« Cannibales », le délicieux roman d’amour sauvage de Régis Jauffret à dévorer dare-dare
Geoffrey (Jauffret), un architecte d’une cinquantaine d’années, devient malgré lui, l’offrande d’un festin mijoté au feux de l’imagination de sa compagne, Noémie, une jeune peintre de vingt-quatre ans, et de sa propre mère, Jeanne, quatre-vingt ans passés, et bourgeoise cabourgeaise… Noémie l’amoureuse déçue va faire alliance avec sa belle-mère, forcément déçue, dans une vengeance tardive mais bien mûre à l’encontre de ce pauvre garçon, devenu l’objet de toutes les concupiscences gustatives et noirs desseins. De poulet en poulet, la liaison dangereuse des deux femmes les transforme en brigade… de cuisine.
De Rabelais à Montaigne
Il y a de la joie de vivre dans ce projet cannibale. Mais surtout de la chair, des épices et du saindoux. De l’humeur de géantes pour un lilliputien… « Qu’il soit succulent le corps de mon fils mort » dit la mère. On le sait, l’instinct maternel pousse parfois les limites de l’indécence et le bon sauvage qui sommeille quelque part dans les jupons de la nourrice peut ressurgir. Au bal du cannibale n’est pas pris qui croyait prendre. On aime au point de dévorer le petit poucet. Dans une célébration fantasmée, traversée par le besoin de faire disparaitre la carcasse, elles pensent à l’engloutir : « La haine est sans doute la seconde patrie de l’érotisme », lit-on au fil du récit. Il s’agit bien de cela de bacchanales.
De l’amour à la mort
Dans le jeu du « Qui n’aime pas qui? » de ces 190 pages, on se laisse entraîner : « L’amour, c’est la seule chose que l’on ne sache pas. Cependant quelque part quelqu’un est aimé par quelqu’un. Personne ne prouvera que ce n’est pas nous », et finalement, cela n’est pas le propos. Seule compte la violence des sentiments. La haine fait vivre certain plus que l’espoir. De la philosophie, il y en a dans ce roman, de la langue magnifique aussi mais c’est l’humour cynique, la perfection dans la cruauté qui nous retient… notre mauvais génie personnel s’y trouve en tellement bonne compagnie.

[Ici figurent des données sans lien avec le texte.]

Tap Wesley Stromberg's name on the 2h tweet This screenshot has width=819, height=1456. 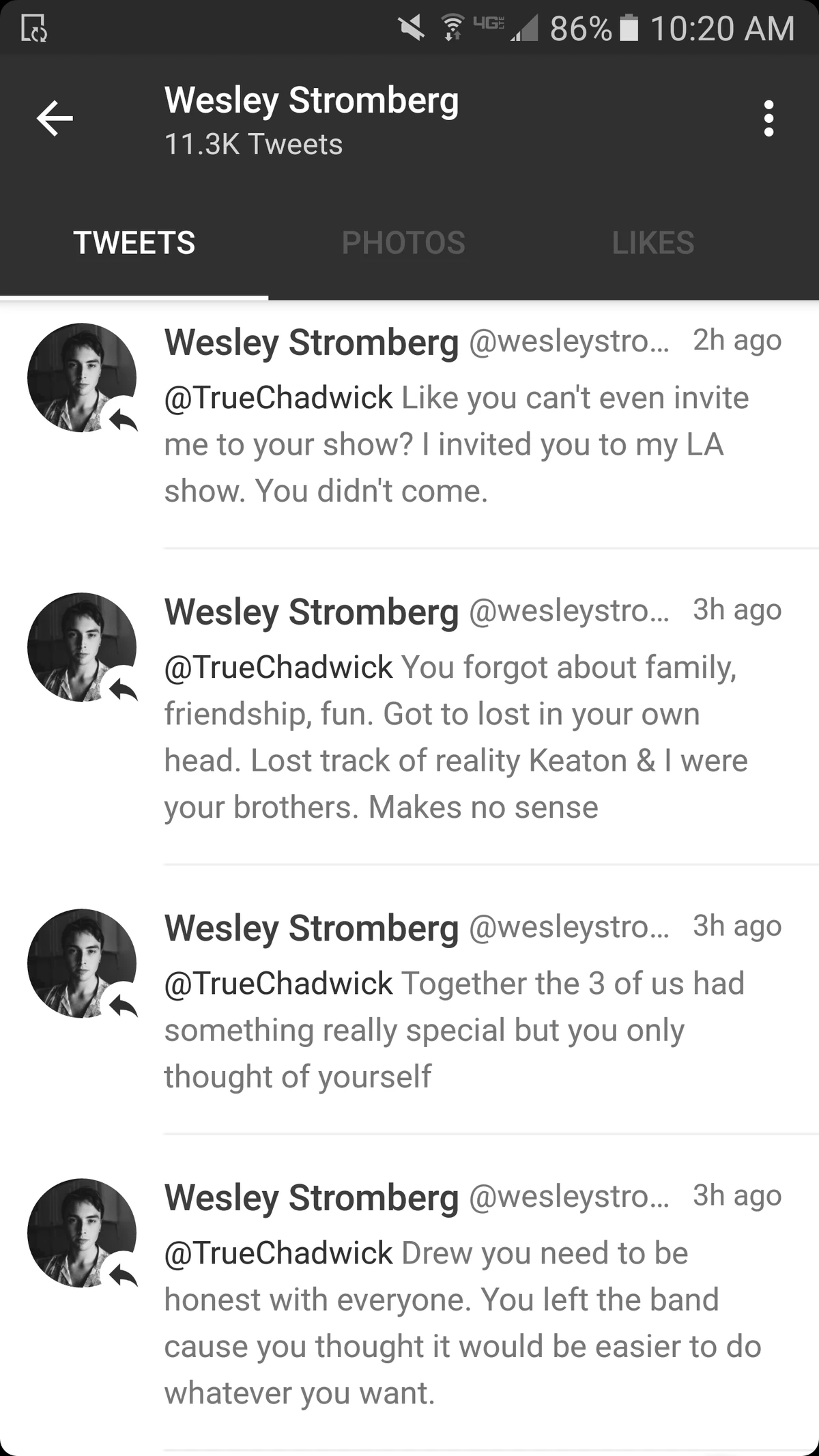click(310, 343)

Les femmes sont des ogresses qui mangent les petits garçons déguisés en hommes. Et n’est-ce pas délicieux de se faire dévorer par elles… L’auteur y a goûté c’est presque certain.
Régis Jauffret en quelques dates
Né le 5 juin 1955 à Marseille, Régis Jauffret est l’auteur de nombreux romans, dont «Univers, univers» (prix Décembre, 2003), «Asile de fous» (prix Femina, 2005), «Microfictions» (2007), «Sévère» (2010), «Claustria» (2012), «la Ballade de Rikers Island» (2014), et «Bravo» (Seuil, 2015).